- **Problem statement**:
Below is a listing; restate from it, character for character, the lines beginning at the line holding "Where should I click to: Click the horizontal" and ending at the line holding "Open the Archivar", both included.

- **Excerpted records**:
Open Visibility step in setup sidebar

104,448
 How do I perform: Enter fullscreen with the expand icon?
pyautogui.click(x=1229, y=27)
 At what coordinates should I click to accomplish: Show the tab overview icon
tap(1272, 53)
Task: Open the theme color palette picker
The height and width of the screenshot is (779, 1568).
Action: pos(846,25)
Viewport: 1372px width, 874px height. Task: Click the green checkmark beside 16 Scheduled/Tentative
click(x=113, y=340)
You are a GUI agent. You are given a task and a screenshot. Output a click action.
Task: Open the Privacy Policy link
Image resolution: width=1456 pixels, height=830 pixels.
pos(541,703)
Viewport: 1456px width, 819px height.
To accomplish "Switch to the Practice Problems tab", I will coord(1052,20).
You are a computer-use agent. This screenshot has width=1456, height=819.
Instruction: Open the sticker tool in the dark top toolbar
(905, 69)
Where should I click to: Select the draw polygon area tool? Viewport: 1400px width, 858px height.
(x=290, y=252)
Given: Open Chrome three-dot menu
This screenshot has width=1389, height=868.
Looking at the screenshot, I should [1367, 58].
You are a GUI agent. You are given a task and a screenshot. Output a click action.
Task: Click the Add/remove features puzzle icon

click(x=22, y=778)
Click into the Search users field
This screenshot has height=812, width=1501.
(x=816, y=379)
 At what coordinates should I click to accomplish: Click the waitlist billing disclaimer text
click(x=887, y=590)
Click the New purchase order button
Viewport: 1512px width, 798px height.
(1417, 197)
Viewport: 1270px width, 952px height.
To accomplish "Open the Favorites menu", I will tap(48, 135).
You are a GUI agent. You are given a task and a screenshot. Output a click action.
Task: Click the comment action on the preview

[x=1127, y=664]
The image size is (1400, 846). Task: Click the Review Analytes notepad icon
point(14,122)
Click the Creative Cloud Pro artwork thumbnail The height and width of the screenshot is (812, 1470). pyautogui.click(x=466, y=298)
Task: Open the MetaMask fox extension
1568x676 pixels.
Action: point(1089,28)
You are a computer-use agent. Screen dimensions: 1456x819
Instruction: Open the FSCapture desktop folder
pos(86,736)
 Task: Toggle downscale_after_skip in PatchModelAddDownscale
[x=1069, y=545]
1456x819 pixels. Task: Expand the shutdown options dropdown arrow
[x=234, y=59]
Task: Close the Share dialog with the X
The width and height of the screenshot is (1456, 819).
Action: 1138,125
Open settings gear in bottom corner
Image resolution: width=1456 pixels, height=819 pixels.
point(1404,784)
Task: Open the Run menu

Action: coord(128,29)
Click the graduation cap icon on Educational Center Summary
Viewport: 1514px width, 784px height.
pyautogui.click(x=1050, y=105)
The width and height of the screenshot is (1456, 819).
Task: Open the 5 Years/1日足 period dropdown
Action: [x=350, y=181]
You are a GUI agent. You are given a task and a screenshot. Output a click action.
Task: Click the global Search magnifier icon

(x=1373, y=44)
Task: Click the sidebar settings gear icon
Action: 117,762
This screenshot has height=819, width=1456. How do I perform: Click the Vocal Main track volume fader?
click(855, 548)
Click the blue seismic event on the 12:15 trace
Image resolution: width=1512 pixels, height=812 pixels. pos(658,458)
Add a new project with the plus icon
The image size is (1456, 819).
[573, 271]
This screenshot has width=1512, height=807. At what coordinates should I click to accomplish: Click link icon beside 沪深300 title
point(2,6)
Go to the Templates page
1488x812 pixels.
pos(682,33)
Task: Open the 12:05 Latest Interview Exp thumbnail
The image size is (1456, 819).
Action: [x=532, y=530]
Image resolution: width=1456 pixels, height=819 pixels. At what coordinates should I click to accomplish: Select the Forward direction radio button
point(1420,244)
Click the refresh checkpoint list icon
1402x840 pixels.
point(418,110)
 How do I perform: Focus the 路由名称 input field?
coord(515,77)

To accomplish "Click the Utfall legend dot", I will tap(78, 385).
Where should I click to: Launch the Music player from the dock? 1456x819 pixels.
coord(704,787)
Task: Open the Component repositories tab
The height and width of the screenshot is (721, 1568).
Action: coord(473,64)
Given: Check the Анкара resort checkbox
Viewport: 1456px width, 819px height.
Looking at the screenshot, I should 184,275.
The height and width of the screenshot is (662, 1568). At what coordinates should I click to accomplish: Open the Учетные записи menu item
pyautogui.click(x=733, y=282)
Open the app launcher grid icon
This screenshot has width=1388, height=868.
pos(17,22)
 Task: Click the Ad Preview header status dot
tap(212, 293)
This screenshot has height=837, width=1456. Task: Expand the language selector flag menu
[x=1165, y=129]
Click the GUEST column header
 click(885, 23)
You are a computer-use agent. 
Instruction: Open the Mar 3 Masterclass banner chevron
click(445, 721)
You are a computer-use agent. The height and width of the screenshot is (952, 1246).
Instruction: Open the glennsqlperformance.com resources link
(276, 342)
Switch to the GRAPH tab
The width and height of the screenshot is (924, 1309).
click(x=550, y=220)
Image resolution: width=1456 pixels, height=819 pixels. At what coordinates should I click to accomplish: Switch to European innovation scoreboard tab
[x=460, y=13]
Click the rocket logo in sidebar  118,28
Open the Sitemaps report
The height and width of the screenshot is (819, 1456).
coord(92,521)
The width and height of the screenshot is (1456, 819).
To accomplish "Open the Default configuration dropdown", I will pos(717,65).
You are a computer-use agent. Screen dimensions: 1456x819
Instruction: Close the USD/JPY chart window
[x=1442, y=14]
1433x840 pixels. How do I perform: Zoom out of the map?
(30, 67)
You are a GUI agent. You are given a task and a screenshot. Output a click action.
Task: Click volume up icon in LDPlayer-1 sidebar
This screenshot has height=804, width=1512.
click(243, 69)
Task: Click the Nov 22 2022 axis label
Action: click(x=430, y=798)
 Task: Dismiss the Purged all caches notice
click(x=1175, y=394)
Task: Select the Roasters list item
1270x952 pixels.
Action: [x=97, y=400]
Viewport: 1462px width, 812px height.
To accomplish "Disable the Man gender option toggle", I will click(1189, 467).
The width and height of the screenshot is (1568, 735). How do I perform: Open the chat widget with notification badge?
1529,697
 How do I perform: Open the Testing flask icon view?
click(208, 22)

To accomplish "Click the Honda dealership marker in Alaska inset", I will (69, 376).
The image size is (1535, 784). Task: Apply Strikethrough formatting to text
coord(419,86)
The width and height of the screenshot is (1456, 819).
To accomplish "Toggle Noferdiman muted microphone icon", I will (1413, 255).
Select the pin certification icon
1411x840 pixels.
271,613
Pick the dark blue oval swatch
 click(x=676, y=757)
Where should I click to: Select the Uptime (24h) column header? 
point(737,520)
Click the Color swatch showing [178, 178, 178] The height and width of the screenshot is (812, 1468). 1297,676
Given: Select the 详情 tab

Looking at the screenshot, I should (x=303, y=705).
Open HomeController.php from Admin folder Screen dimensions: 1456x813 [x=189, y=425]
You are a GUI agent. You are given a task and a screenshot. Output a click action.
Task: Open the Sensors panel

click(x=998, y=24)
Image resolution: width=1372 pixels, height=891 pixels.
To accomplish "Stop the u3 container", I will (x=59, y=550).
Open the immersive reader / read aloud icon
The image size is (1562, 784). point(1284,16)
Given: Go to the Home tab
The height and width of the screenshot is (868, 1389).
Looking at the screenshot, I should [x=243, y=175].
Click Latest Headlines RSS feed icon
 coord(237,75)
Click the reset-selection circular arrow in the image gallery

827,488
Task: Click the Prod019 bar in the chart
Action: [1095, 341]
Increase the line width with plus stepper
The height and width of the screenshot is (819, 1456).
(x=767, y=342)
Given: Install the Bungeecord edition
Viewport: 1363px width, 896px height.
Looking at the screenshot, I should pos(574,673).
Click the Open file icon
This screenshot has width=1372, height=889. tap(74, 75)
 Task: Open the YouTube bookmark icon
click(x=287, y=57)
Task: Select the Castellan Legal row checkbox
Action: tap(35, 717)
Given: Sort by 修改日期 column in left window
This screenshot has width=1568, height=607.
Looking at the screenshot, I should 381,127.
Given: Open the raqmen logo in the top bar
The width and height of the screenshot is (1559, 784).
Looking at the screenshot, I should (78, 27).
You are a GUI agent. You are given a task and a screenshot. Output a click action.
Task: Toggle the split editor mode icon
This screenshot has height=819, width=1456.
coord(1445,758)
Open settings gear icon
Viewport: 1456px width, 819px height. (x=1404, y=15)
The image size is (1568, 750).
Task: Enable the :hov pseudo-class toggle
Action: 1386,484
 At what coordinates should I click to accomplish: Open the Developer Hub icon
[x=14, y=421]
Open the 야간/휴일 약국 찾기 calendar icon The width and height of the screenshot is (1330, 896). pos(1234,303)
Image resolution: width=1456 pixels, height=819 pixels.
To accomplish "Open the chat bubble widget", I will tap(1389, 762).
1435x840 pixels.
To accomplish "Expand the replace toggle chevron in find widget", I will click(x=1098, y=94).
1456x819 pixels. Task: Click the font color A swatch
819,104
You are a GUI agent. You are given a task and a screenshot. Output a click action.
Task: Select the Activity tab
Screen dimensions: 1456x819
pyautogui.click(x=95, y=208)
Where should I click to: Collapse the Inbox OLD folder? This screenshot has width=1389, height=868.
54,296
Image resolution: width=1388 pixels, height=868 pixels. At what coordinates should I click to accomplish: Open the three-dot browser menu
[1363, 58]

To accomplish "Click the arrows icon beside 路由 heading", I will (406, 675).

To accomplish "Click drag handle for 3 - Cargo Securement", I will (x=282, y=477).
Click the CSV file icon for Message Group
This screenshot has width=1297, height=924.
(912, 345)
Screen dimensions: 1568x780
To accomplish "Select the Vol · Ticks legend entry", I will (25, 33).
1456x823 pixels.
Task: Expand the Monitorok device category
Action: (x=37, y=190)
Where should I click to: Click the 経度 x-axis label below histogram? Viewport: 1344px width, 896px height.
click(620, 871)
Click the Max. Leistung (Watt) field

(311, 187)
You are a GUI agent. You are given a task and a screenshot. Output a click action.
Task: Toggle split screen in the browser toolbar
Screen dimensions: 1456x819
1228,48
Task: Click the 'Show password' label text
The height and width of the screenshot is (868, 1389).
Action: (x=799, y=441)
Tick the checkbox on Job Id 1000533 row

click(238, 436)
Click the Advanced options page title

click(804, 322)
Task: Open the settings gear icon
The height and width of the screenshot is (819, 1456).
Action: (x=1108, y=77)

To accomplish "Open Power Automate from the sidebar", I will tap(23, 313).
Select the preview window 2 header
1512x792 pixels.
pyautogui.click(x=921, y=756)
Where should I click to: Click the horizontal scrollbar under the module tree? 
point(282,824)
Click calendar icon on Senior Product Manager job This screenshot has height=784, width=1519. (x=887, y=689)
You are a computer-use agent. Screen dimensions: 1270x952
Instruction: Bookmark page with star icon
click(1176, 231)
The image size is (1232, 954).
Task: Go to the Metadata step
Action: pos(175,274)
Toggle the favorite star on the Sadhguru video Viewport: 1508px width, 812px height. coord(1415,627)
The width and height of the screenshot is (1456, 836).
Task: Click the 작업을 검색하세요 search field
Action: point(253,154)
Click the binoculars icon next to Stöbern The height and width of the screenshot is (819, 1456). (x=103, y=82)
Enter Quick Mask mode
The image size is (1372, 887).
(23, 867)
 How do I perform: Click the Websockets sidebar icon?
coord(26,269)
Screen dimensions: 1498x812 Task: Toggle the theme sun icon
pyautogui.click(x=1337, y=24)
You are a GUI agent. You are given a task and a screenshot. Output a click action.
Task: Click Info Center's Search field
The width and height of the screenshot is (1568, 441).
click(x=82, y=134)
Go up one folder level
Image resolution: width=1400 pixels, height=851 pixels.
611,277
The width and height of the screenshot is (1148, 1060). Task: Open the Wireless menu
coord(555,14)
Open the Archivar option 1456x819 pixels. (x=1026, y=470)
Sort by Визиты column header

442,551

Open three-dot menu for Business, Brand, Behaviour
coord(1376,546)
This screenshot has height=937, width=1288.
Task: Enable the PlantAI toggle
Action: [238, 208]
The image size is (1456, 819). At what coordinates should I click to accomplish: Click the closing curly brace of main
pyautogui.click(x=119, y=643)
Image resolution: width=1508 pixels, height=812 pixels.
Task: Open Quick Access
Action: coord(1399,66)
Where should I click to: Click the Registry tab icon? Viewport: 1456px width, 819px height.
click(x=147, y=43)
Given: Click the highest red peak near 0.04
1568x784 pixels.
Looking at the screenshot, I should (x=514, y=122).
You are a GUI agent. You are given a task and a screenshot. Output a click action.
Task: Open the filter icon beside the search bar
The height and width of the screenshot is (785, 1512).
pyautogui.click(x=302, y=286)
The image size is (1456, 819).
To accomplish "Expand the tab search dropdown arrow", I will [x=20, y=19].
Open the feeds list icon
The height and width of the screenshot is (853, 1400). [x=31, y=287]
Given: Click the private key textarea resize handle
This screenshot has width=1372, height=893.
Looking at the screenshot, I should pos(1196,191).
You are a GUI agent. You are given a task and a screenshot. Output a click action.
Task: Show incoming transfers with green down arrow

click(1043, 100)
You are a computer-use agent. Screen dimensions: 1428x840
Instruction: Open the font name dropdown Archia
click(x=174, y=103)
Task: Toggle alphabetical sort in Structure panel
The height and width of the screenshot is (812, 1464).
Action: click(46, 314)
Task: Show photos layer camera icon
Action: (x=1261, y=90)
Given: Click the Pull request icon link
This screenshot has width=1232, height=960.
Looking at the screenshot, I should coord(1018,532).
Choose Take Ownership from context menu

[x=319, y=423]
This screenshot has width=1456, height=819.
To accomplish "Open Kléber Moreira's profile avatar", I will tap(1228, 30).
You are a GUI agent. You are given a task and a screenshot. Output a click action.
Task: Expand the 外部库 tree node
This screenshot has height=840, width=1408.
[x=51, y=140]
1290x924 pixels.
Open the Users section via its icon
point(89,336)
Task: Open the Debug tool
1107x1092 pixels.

- **Result**:
Where should I click to: Click the horizontal scrollbar under the module tree? 
point(282,824)
Click calendar icon on Senior Product Manager job This screenshot has height=784, width=1519. (x=887, y=689)
You are a computer-use agent. Screen dimensions: 1270x952
Instruction: Bookmark page with star icon
click(1176, 231)
The image size is (1232, 954).
Task: Go to the Metadata step
Action: pos(175,274)
Toggle the favorite star on the Sadhguru video Viewport: 1508px width, 812px height. coord(1415,627)
The width and height of the screenshot is (1456, 836).
Task: Click the 작업을 검색하세요 search field
Action: point(253,154)
Click the binoculars icon next to Stöbern The height and width of the screenshot is (819, 1456). (x=103, y=82)
Enter Quick Mask mode
The image size is (1372, 887).
(23, 867)
 How do I perform: Click the Websockets sidebar icon?
coord(26,269)
Screen dimensions: 1498x812 Task: Toggle the theme sun icon
pyautogui.click(x=1337, y=24)
You are a GUI agent. You are given a task and a screenshot. Output a click action.
Task: Click Info Center's Search field
The width and height of the screenshot is (1568, 441).
click(x=82, y=134)
Go up one folder level
Image resolution: width=1400 pixels, height=851 pixels.
611,277
The width and height of the screenshot is (1148, 1060). Task: Open the Wireless menu
coord(555,14)
Open the Archivar option 1456x819 pixels. (x=1026, y=470)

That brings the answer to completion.